The morning after our last counselling session, and after I’d been able to reflect just a little on what had been said the night before, I told my husband a couple of thoughts and feelings that I’d had. He was still a bit groggy, not long having woken up, so we agreed to talk about it more another time.

Yesterday morning, he said that he was feeling low. I asked if he’d like to talk about it later and he agreed.

This is how things went later

After counselling, I’d told him that I was still upset that he’d attempted to blackmail me into giving him more sex by threatening to leave me. Husband reminded me that I got quite aggressive when he said that and reacted by saying a lot of very unkind things (“your libido is abnormal”, “you can only feel love through sex”, etc).

I had thought about this situation: there are direct comparisons between my demands that I find a Dom to help me explore my kinks since he could not. Unlike my response, his was more considered and kind. He actually tried to accommodate me and we attempted to open up the relationship.

I wanted him to know that I appreciated and recognised the kindness and love in his response versus my aggressive reaction to what was essentially the same type of situation. I can’t name how I felt as I was speaking, but it was emotional and I had tears as I spoke.

He said the two situations were very different. They were. Not least because I was perhaps 23 or 24 at the time and had zero maturity, he was 59.

I wouldn’t be surprised if we’d talked for an hour at this point. It had been a good talk, but I was tiring.

I tried to summarise, then he said “that’s all very well, but when will I get to talk about all the other things I want to talk about?” I said that “the trouble is that by talking about one thing it seems to mean we have to talk about everything”; I had tried focusing on one thing in detail and owing my poor behaviour. I wanted to wrap things up on a good note, but I’ll admit that I was a little irritated that he wanted to keep going.

He wondered, a little insistently to my mind, whether it’s given any thought to his question about whether, if I thought we could remain friends afterwards, that would make it easier for us to separate. He sees it as a simple yes or no question. It was only really in the day that I had realised that my thinking was clouded by knowing that if we separated that it would be forever (because he’s told me so). I released that I need to approach the question as though I don’t know that.

Which led to him say that I’d never truly known him because I make incorrect assumptions on how he would react to things. I believe that I’m not really any good at predicting human behaviour anyway – it’s one of the ways that ASD weakens my relationships.

I said that clearly I want to repair the relationship because I keep working and volunteering for these horrible conversations.

He talked at length about doubts in our future and his need for certainty.

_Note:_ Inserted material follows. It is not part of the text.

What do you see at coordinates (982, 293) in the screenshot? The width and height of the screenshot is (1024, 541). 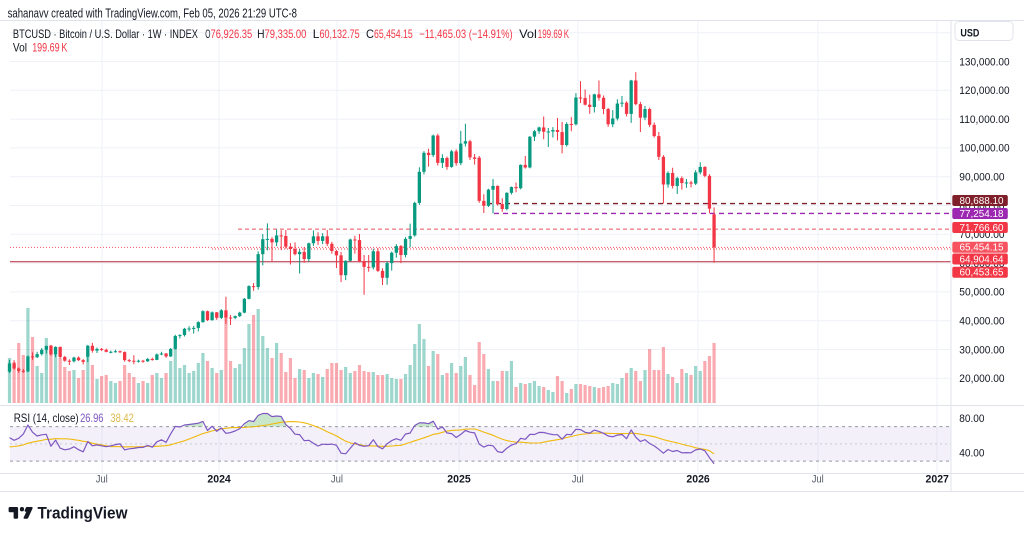 I see `svg-text: 50,000.00` at bounding box center [982, 293].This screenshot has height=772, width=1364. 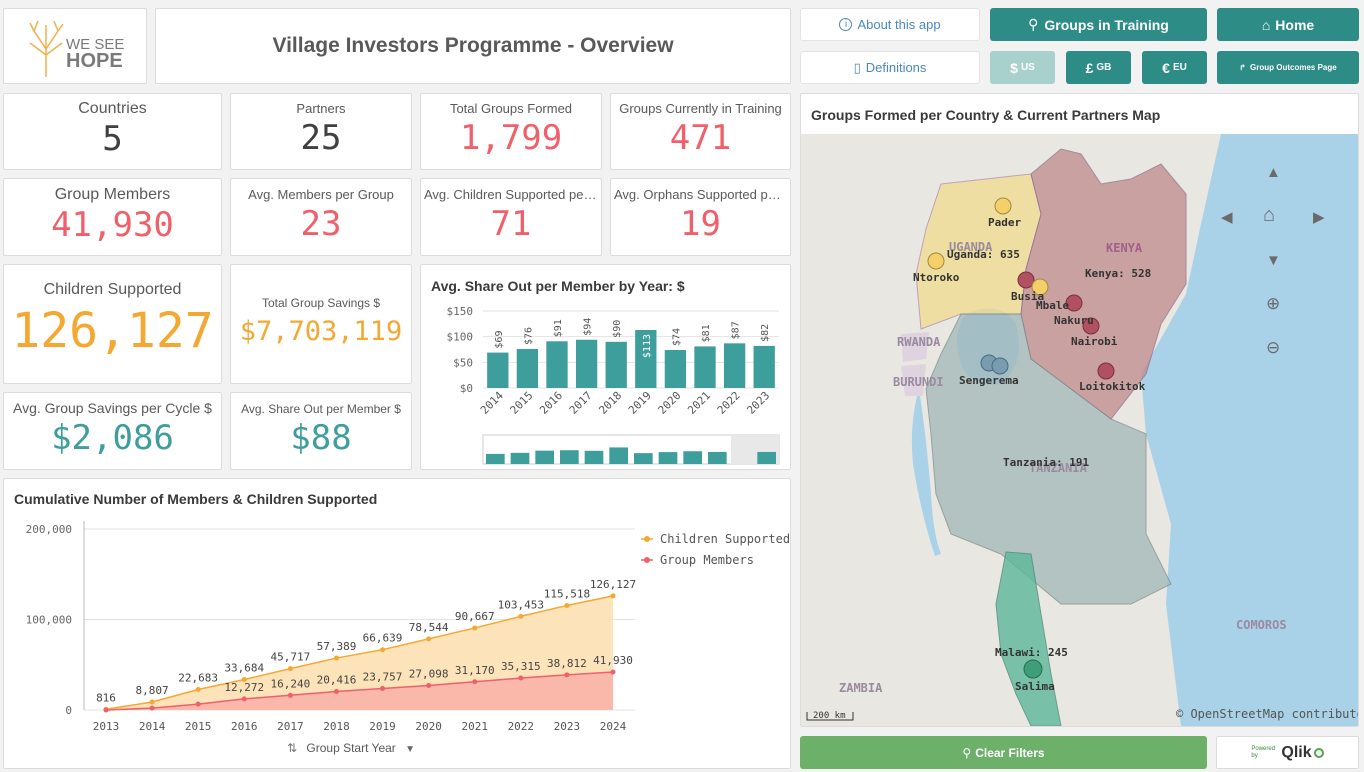 I want to click on count-label-malawi: Malawi: 245, so click(x=1032, y=652).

I told him that I though that the only way to remove all his doubts would be for us to separate.

Then he said “if I want to do what I want when I want then I should be single”; this really pissed me off and I said “I just need to know what he expects from me”.

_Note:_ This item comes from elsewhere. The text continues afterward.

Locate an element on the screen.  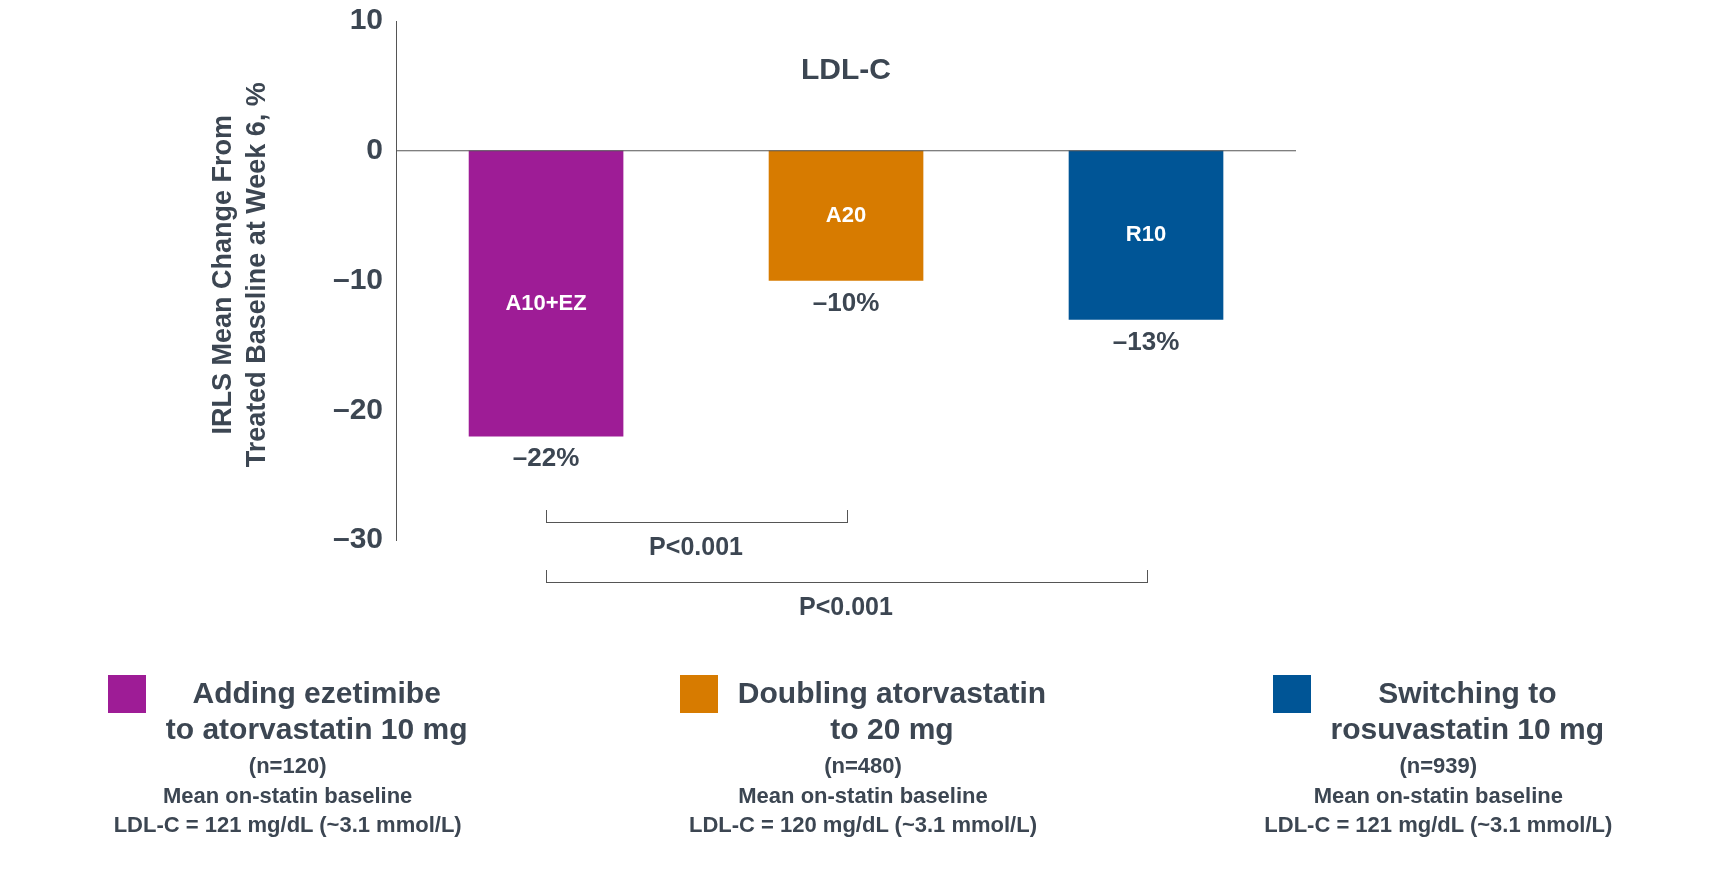
y-tick-label: –20 is located at coordinates (358, 408).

What I need to know are clearly defined rules on what these expectations amount to: I have never got on well with the vague and unqualified statements about too much time being spent on my own interests and not enough on him/us. I’m afraid that I need to translate it into so many evenings a week on my own stuff, or “Mondays, Tuesdays, and Thursdays do your own thing”. He sees me needing to pin down a schedule as controlling, yet it is absolutely necessary for me to manage my anxiety. I believe that it will also help him to manage his by clearly defining our expectations of each other.

We agreed to pick it up the conversation on Sunday.

At the end of that, glue brain had really begun to set in and I was exhausted. The whole thing was just short of two hours.